The first three decades after the birth of the nation were full of trials and tribulations, ups and downs that are to be expected as a new nation is growing up and trying to establish an identity of its own. These years witnessed many mistakes committed by all sides. Christians in general and Maronites in particular were more than glad to exploit their preferred status and rule as supremacists which led to deepened hatred , alienation and divisiveness. The Moslem Sunnis overcompensated by resisting the emergence of a Lebanese identity and thus throwing their lot with Nasserism and Pan Arabism. The Shiites on the other hand were the odd man out, exploited and not taken seriously by both sides. Maronite Hegemony begot the 1958 conflict which ended only when the Marines landed in Beirut. The road to independence and nation building regrouped under president Fouad Shehab who was able to introduce some reforms and to keep the country together. But the regional effects of the 1967 defeat of the Arab armies which led to the rise of the PLO and Palestinian resistance was too much for the young, small and fragile country to handle. A civil war that lasted 15 years started in 1973 and did not end until destruction and exhaustion had forced all sides to seek a new constitution in Taif.
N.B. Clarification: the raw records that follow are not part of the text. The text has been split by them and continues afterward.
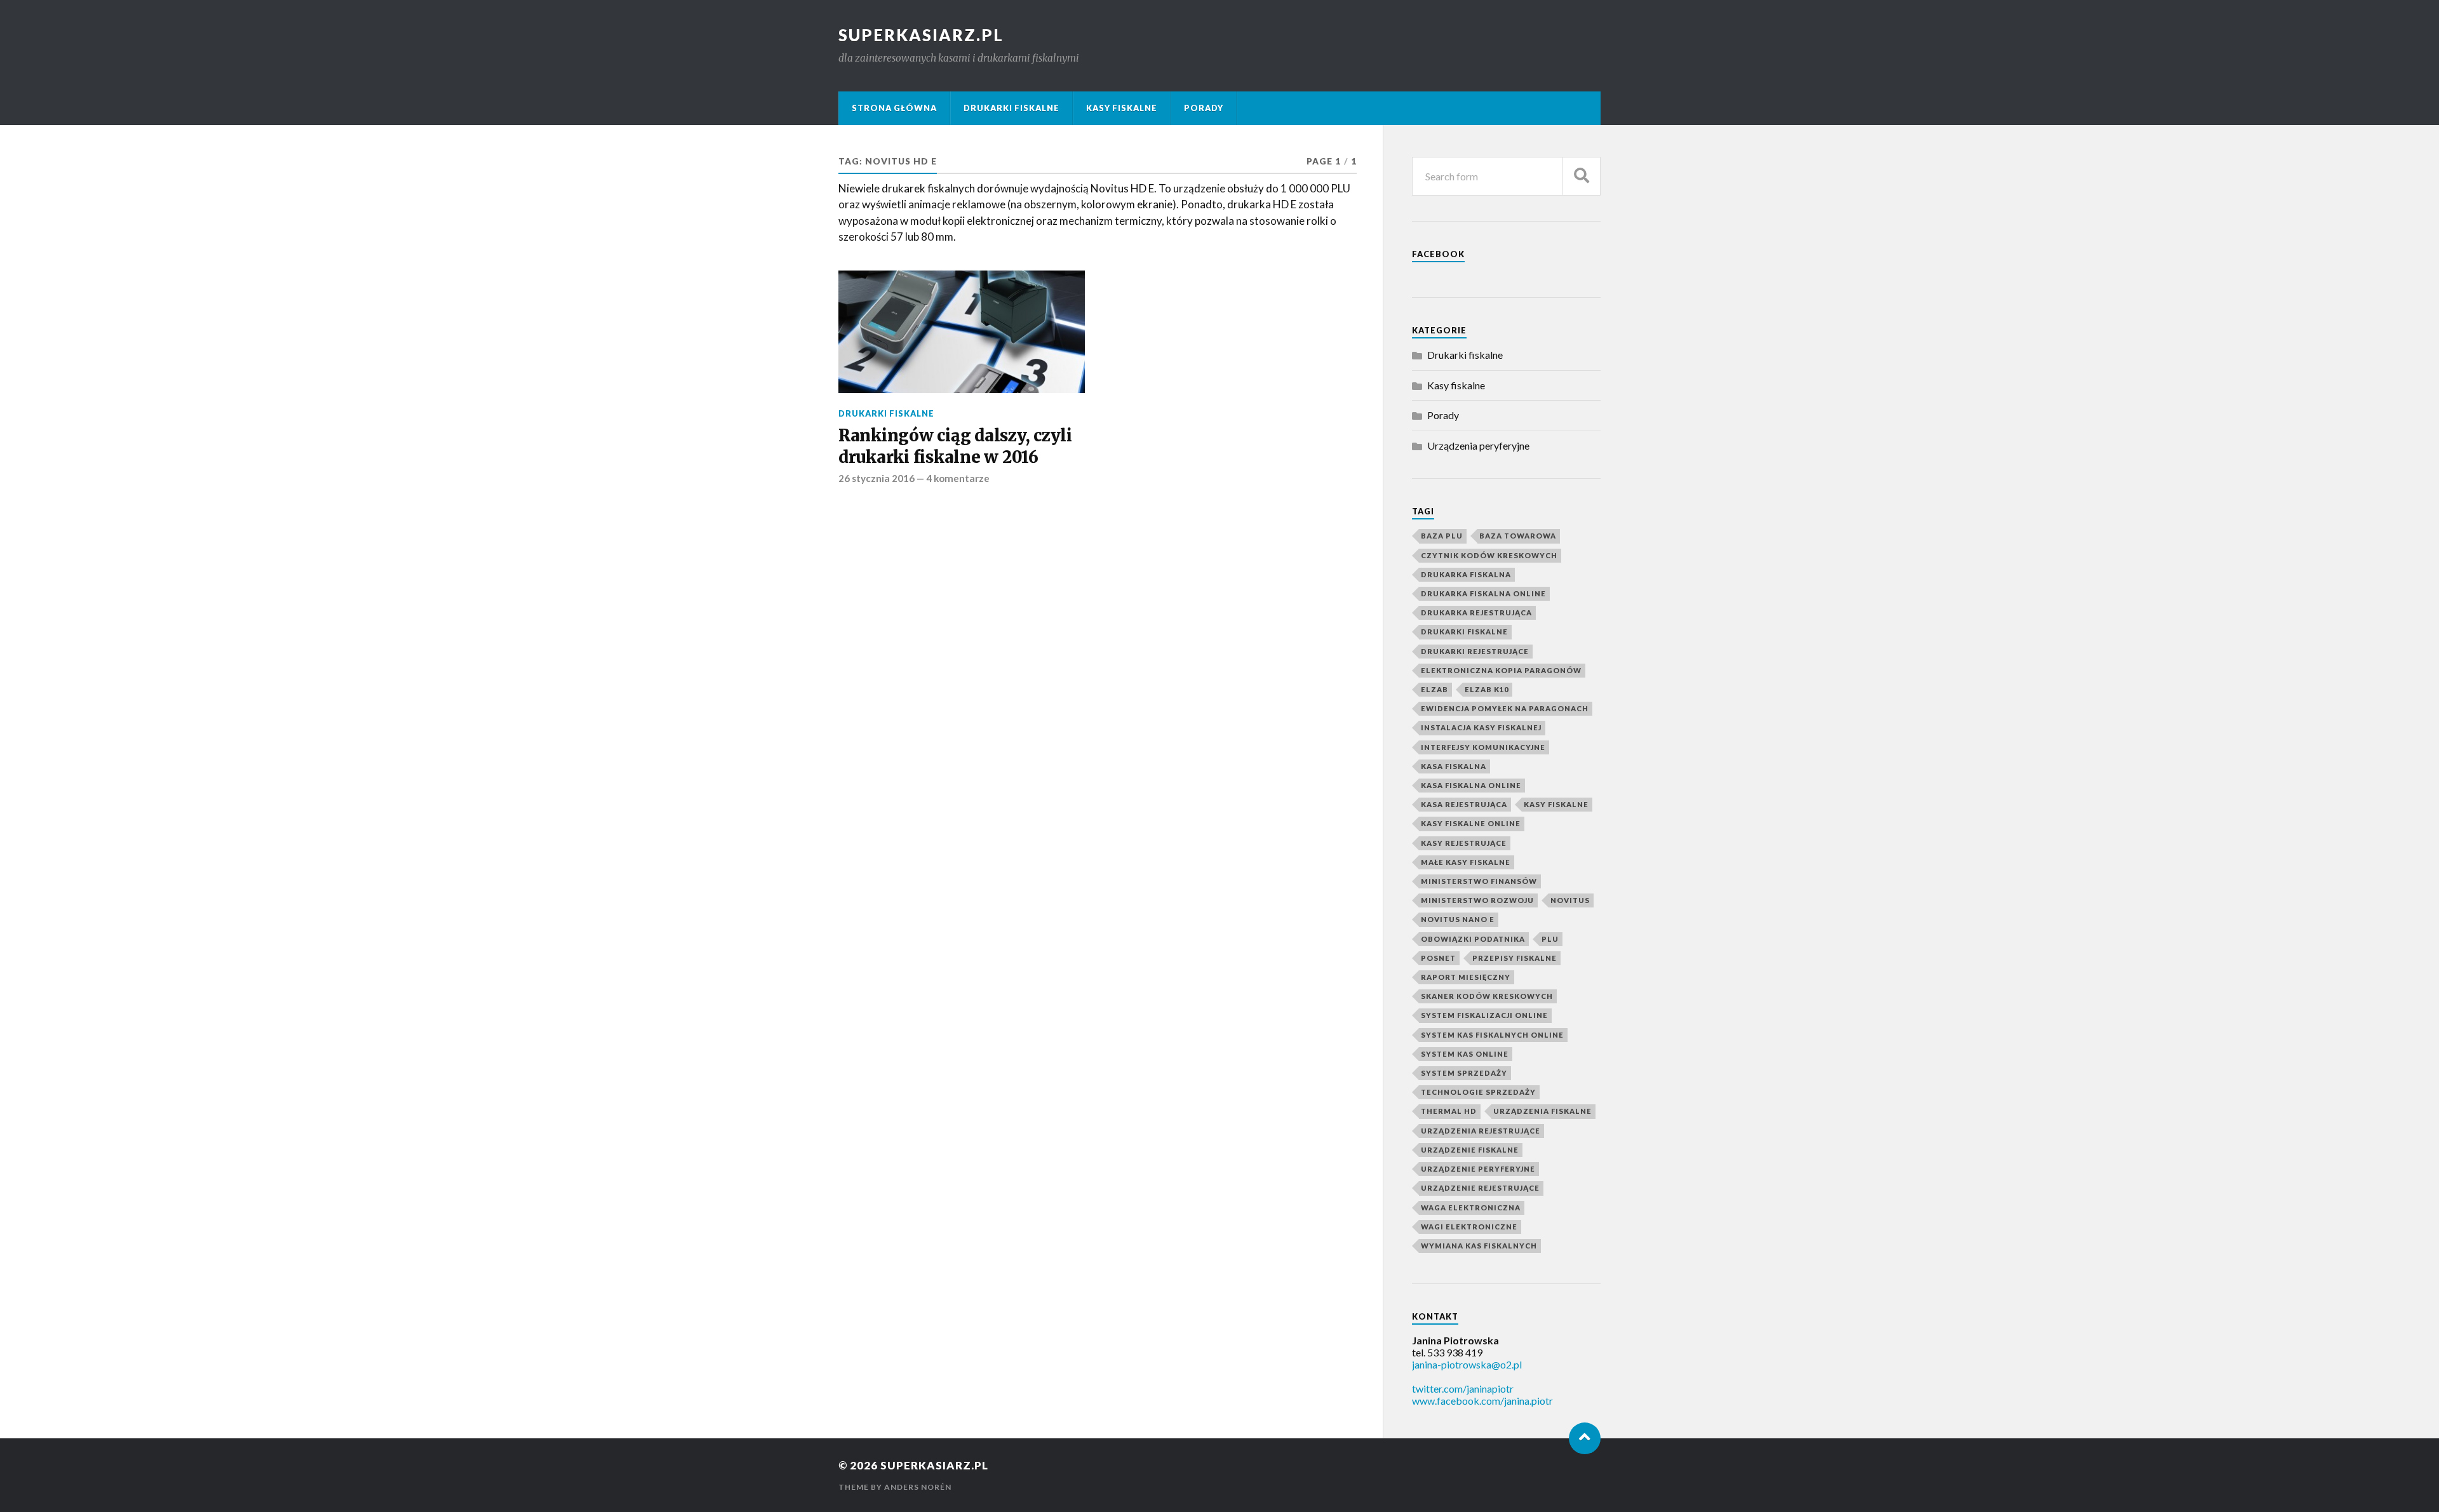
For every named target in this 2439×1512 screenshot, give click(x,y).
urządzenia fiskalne (1542, 1111)
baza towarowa (1517, 536)
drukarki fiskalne (1464, 631)
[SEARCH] (1581, 176)
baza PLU (1442, 536)
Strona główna (894, 108)
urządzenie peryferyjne (1478, 1169)
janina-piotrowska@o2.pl (1467, 1364)
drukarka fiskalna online (1483, 593)
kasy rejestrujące (1464, 843)
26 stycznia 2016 (876, 478)
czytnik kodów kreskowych (1489, 555)
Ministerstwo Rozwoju (1477, 900)
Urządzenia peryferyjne (1478, 445)
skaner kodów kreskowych (1487, 996)
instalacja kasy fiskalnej (1481, 727)
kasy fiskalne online (1471, 823)
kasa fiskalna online (1471, 785)
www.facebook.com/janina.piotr (1482, 1401)
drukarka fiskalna (1466, 574)
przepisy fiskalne (1514, 958)
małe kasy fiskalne (1465, 862)
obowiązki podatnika (1473, 939)
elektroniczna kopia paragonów (1501, 670)
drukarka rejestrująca (1476, 612)
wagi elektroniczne (1469, 1226)
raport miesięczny (1465, 977)
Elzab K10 (1486, 689)
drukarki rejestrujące (1475, 651)
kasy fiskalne (1556, 804)
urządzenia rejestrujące (1480, 1131)
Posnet (1438, 958)
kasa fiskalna (1453, 766)
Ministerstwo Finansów (1479, 881)
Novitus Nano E (1458, 919)
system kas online (1464, 1054)
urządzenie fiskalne (1470, 1150)
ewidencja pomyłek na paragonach (1505, 708)
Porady (1203, 108)
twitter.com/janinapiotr (1463, 1388)
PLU (1550, 939)
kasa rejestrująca (1464, 804)
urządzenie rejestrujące (1480, 1188)
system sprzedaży (1464, 1073)
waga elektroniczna (1471, 1207)
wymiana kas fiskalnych (1479, 1245)
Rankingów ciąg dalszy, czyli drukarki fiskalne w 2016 (955, 446)
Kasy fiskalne (1121, 108)
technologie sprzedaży (1478, 1092)
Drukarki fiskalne (1011, 108)
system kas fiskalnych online (1492, 1035)
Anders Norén (917, 1487)
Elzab (1434, 689)
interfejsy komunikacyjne (1483, 747)
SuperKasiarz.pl (921, 34)
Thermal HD (1449, 1111)
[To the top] (1585, 1438)
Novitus (1570, 900)
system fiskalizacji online (1484, 1015)
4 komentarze (958, 478)
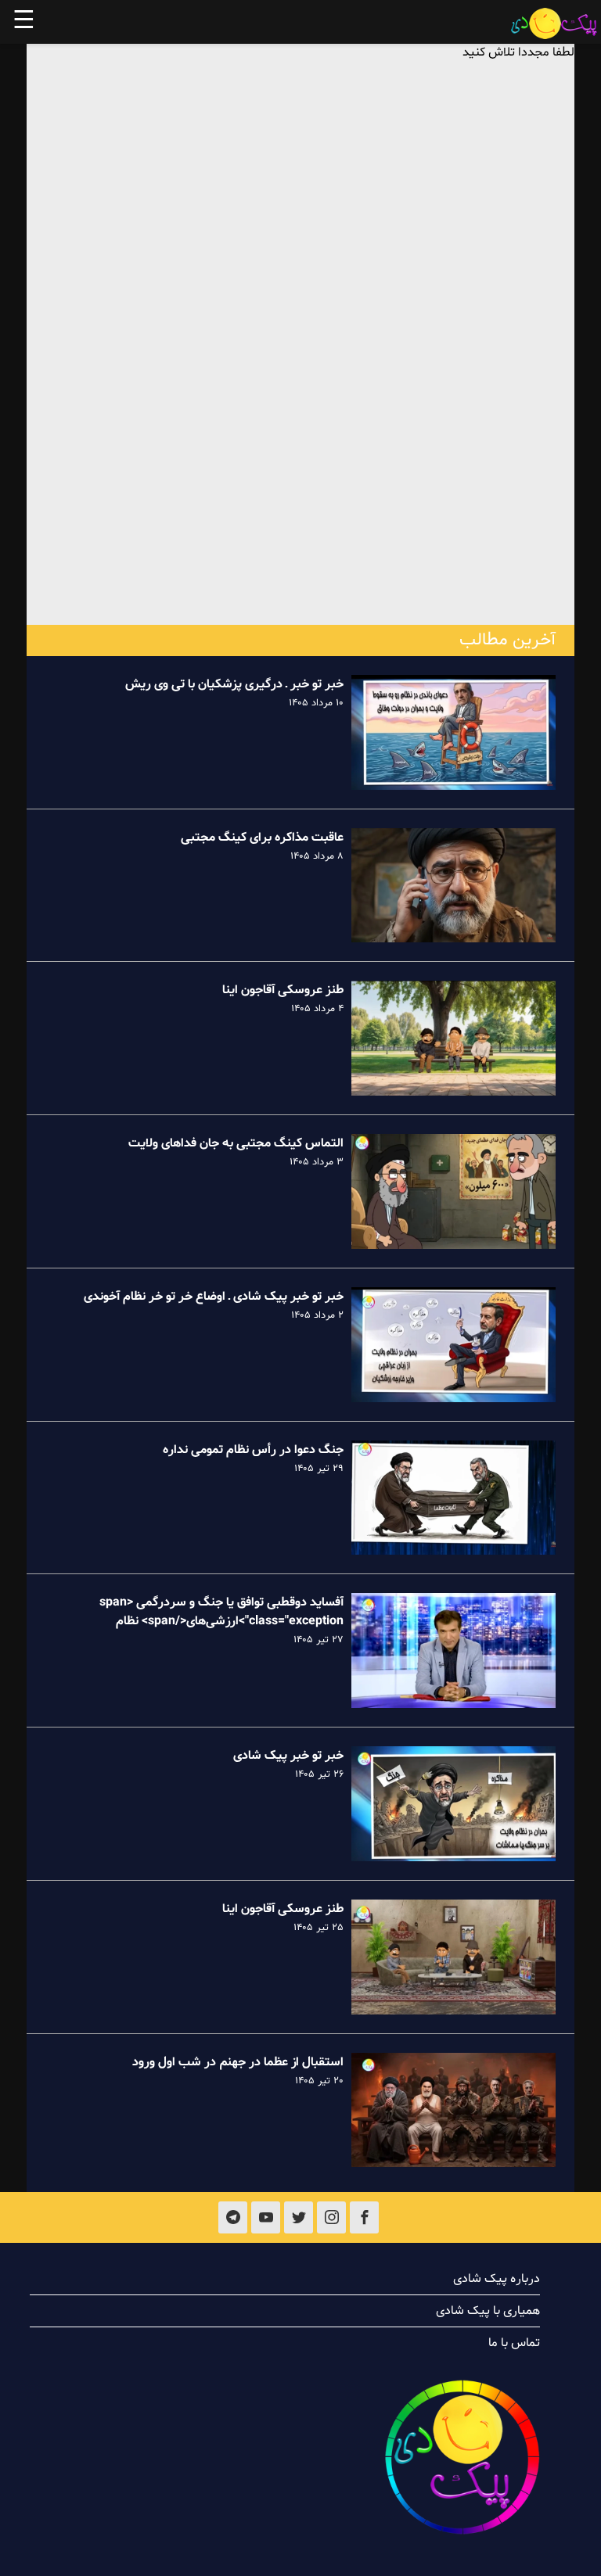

The age of Syrian suzerainty had already started in 1975 as the Syrian army entered Lebanon on behest of some Lebanese political groups but that “temporary” presence became deeply entrenched after 1991 with the complicity of the United States. Then 2005 witnessed the passage of 1559 by the UN security Counsel and the Syrian Accountability Act by the US Congress which led to the assassination of Premiere Rafic Hariri. This tragedy emboldened the Lebanese opposition to call for massive demonstrations which helped force Syria to withdraw from the country. Bashar Assad, the Syrian President, promised that Syria would be back. Well guess what. He has kept his word, thanks to Hezbollah, Amal, FPM and a few other Lebanese factions and Lebanon’s promise of independence and sovereignty is just that. The dream of a Cedar Revolution ebbed and flowed for 4 years. Its official death notice was the formation of a “national unity cabinet” two weeks ago.